O nosso século XV, logo desde o início, para não remontar mais longe, conhecia a obra do Estagirita, como a conheceu a Idade Média culta, oferecendo-nos a variedade de citações dos monumentos literários deste período um critério seguro para se apreciar a extensão de tal conhecimento. Assim o Livro da Montariarefere expressamente o De anima (Da alma, liv. III), não faltando, contudo, passagens em que nitidamente se nota a influência de Aristóteles, como nas considerações psicológicas sobre os sentidos (p. 5), a vontade (p. 6) e o conhecimento (pp. 5-6, 90, 91 e 94). Na Virtuosa Benfeitoria, D. Pedro (?), além deste livro, cita a Metafísica (Liv. I), o Organon (Lógica, livro postumeiro, isto é, o Lib. II Analyticorum posteriorum, os predicamentos (Categoriae) e a conexa Isagoge (Porfirio, em lógica); a Política (Da polícia, liv. I e II), Retórica (Liv. I), Física (Livro dos Físicos, liv. II), De Coelo (Cely e mundi, liv. I), Etica (Moral filosofia, liv. I, III, IV, V, VII, VIII, IX e X), citando ainda os Livros naturais (Liv. I e II), expressão que talvez designe a Física, talvez os tratados Parva naturalia.

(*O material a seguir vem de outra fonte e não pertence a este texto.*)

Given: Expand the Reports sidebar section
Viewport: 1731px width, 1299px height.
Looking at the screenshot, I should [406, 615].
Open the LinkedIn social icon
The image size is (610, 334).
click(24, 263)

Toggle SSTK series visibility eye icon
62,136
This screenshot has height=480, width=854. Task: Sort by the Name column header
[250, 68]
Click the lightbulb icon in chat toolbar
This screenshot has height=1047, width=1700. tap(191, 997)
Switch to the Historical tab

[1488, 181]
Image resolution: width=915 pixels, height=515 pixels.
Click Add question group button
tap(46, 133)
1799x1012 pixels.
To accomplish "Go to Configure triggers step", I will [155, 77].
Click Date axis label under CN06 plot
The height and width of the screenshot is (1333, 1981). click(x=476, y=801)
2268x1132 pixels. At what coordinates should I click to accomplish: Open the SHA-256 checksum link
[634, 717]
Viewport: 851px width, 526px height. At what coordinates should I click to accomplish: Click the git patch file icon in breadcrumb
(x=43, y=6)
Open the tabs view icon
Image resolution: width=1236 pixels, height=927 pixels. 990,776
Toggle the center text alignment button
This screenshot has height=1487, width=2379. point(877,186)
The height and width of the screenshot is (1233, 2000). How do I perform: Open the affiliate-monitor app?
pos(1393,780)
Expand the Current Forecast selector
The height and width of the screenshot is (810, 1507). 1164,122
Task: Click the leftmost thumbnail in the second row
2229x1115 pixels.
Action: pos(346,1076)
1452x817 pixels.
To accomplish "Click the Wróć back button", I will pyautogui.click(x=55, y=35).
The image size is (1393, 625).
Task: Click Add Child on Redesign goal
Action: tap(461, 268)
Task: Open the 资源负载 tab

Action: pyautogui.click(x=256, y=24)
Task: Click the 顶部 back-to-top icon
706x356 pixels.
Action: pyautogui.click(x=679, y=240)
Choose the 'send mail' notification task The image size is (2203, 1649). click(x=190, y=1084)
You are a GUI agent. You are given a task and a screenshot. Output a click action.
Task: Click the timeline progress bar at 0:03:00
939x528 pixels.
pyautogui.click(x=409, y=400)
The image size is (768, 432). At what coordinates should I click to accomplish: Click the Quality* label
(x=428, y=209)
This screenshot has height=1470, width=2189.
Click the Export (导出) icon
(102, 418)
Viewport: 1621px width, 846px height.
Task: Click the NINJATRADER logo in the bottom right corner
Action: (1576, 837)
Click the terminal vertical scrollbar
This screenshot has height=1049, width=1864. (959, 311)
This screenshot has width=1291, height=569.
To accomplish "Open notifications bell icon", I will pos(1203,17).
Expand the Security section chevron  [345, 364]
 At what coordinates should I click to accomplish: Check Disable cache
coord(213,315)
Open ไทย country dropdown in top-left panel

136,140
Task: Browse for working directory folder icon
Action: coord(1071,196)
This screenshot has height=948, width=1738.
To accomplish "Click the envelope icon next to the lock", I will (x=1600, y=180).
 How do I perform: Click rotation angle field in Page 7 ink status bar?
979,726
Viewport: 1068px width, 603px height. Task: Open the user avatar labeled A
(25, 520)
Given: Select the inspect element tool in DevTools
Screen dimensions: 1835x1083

Finalmente, no Leal Conselheiro, D. Duarte cita expressamente a Etica (Eticas, Ethicon, ou ainda Moral filosofia, liv. 6) a Política (Livro da Polícia), o Organon (Livro dos Tópicos), a Retórica (Da retórica) e o apócrifo De Secretis secretorum, do qual guardava na sua livraria um manuscrito, assim como o de uma Dialética, — talvez designação dos Tópicos, como aventa Teófilo Braga talvez a apócrifa Rhetorica sive Dialectica ad Alexandrum, como aventamos hipoteticamente, dado o vago do título.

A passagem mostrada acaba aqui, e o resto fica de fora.